Une vésanie française : la Révolution 

        De tous les évènements mondiaux de ces derniers siècles, c’est la Révolution française qui a exercé l’influence la plus déterminante et la plus malfaisante sur toutes les révolutions survenues dans le monde (1). Elle est le lever du Soleil noir au crépuscule du monde. Si ce soleil est noir, c’est que sa ténèbre éteint la lumière de l’intellect, et si son lever est rougeoyant, c’est qu’il fait verser à gros bouillons le sang des hommes. Il faut aux Français d’esprit traditionnel une belle force d’âme et ne point craindre le chagrin pour endurer chaque année, au mois de juillet, par une fête instaurée en 1880, le spectacle si pathétique de leurs compatriotes à qui l’on fait célébrer, par tromperie, la perdition dans laquelle ils ont été plongés, là où il n’y a plus ni salut ni délivrance. 
        Dans la seconde et dernière partie de son texte sur le Mystère de la France, M. Benoît Gorlich, récuse autant les réactionnaires qui aspirent illusoirement à un retour au passé que la légitimité du pseudo-royalisme des milieux nationalistes, tous entachés de manière indélébile par un modernisme post-révolutionnaire. Son étude se situe résolument et totalement en dehors de la politique. La signification véritable de la Révolution française qu’il nous livre ici appartient en réalité à un domaine qui n’est ni politique (elle n’est pas que la négation du pouvoir royal comme elle le prétendait) ni social (ceux qui la conduisirent ne furent que des instruments) ni économique (malgré le triomphe de la bourgeoisie à laquelle elle aboutit).
       M. Gorlich montre qu’à la suite d’un cheminement souterrain et complexe dont seule la doctrine traditionnelle peut réellement rendre compte, elle correspond à une ingression d’influences infra-humaines destinées à accomplir l’envers du rôle traditionnel de la France, c’est-à-dire en vue d’assurer son avilissement, sa contre-mission et le rayonnement pestilent de celle-ci. Elle marque ainsi le début de la rupture de la France avec le Principe suprême dans la forme qui lui avait été dévolue providentiellement, à savoir le Christianisme, rupture qui devait engager en réalité l’Occident tout entier. Cette rompure qui débuta en 1789 fut définitivement consommée cent seize ans plus tard. La Révolution et son train, marchant toujours dans le bruit, la fureur et le mensonge, avaient triomphé. Au même moment, et au même endroit, dans le plus grand silence, immobile et ignoré de tous, René Guénon reçut alors de l’Orient traditionnel l’investiture sacrée qui faisait de lui le mandataire de la conscience traditionnelle et initiatique de façon universelle. Sa « seule raison d’être » disait-il dans une lettre. Le temps de la politique était fini, s’ouvrait celui des temps de la fin, commençait la seconde mission de la France.

 
Le Cor de la Fin des Temps          
         
       C’est ce temps nouveau qu’annonce inlassablement le Shofar de la tradition hébraïque et qui trouvera sa forme finale dans le Souffle du Cor dont traite ici M. Houberdon dans la première partie de son étude. Ce Souffle du Cor est aussi celui de l’Esprit dans les formes traditionnelles encore vivantes pour que s’accomplisse cette double action transformatrice et vivificatrice, shivaïte et vishnouite pourrait-on dire, qui permettra la manifestation de la Tradition finale.

**EXERCICES:**
1 – D'après l'extrait, en quelle année la fête célébrée chaque mois de juillet a-t-elle été instaurée ?
2 – Recopiez le passage de l'extrait allant de « C’est ce temps » jusqu'à « la Tradition finale. », en y remplaçant « Shofar » par « cor rituel ».
3 – Traduisez en anglais la phrase suivante de l'extrait : « Cette rompure qui débuta en 1789 fut définitivement consommée cent seize ans plus tard. »

**DONNÉES FOURNIES:**
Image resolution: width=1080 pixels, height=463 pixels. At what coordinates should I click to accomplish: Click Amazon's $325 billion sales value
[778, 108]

**RÉPONSES:**
1 – En 1880.

2 –
C’est ce temps nouveau qu’annonce inlassablement le cor rituel de la tradition hébraïque et qui trouvera sa forme finale dans le Souffle du Cor dont traite ici M. Houberdon dans la première partie de son étude. Ce Souffle du Cor est aussi celui de l’Esprit dans les formes traditionnelles encore vivantes pour que s’accomplisse cette double action transformatrice et vivificatrice, shivaïte et vishnouite pourrait-on dire, qui permettra la manifestation de la Tradition finale.

3 – This rupture, which began in 1789, was definitively consummated one hundred sixteen years later.